In Sochi the Winter Olympics passed off well enough. Team GB continued British sport’s well-funded ascent in the marginal, equipment-heavy Olympic disciplines, returning with its best medal haul since 1924. Elsewhere perhaps the moment of the games was the heartbreaking fall suffered by 15-year-old Russian ice skater and poster girl for the games Yulia Lipnitskaya. While the award for weirdest post-Sochi cheating story involving a celebrity musician goes to Vanessa Mae, whose presence in the women’s giant slalom drew headlines and, ultimately, the revelation that the violinist’s qualifying races had been fiddled to ensure she made it there, drawing a four-year competitive ban.
The Commonwealth Games pegged itself out across 11 well-attended days in Glasgow: England topped the medals table, Usain Bolt anchored Jamaica’s sprint relay gold in a tartan tam o’shanter and the star of the games was 16-year-old, 1.3-metre gymnast Claudia Fragapane, who came from nowhere to win four gold medals with a peculiar mix of street-dance waggling and high technique.
In 2014 the men who always dominate tennis dominated tennis a little less, with a slight tweak to the usual grand-slam roster as the likeable powerhouse Stanislas Wawrinka won the Australian Open and the 14th seed Marin Cilic entered from far left-field to win the US Open. On the women’s tour Serena Williams continues to creep up through the foothills of all-time greatdom, passing 200 weeks combined as world No 1 and adding another US Open to her swag-bag of slams.
The vast carbon-guzzling micro-planet that is Formula One continued to circle the globe dispensing its week-long jolly of billionaire’s gadabout and high-grade engineering. Lewis Hamilton won the driver’s title for the second time, putting in a display of sustained excellence behind the wheel of his Mercedes and even managing to smile nicely afterwards.
Ireland won rugby union’s Six Nations, a tournament that saw the world’s favourite celebrity genius fly-half Brian O’Driscoll retire, Scotland lose 51-3 to Wales and England continue to play like a brilliantly lumbering parody of England playing rugby.
In cycling, Italy’s Vincenzo Nibali won the 101st Tour de France, having led the race for 18 days out of 21. Ronnie O’Sullivan, who often looks like he could beat the opposition on one leg, beat the opposition on one leg by winning the UK Snooker Championship with a broken ankle, while also knocking in a lucrative 147 break.

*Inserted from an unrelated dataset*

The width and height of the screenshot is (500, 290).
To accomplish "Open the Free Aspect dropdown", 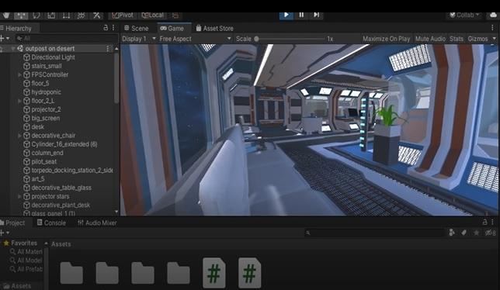I will [195, 39].
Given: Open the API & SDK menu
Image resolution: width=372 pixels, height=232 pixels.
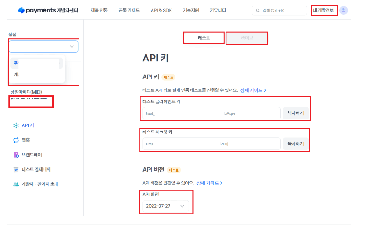Looking at the screenshot, I should click(161, 10).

Meanwhile, in the world of sport-related scandal and gerrymandering Fifa continues to lead the way here as they do on the pitch: Michael Garcia’s report into corruption surrounding the award of the 2018 and 2022 World cups to Russia and Qatar rumbles on like a distant storm (a storm full of corruption, favours, free handbags and untraced bank transfers). So much so that at the end of 2014 Fifa finds itself caught in a slew of allegations, its bid process a cross between farce and and partial intransigence. No change there, then.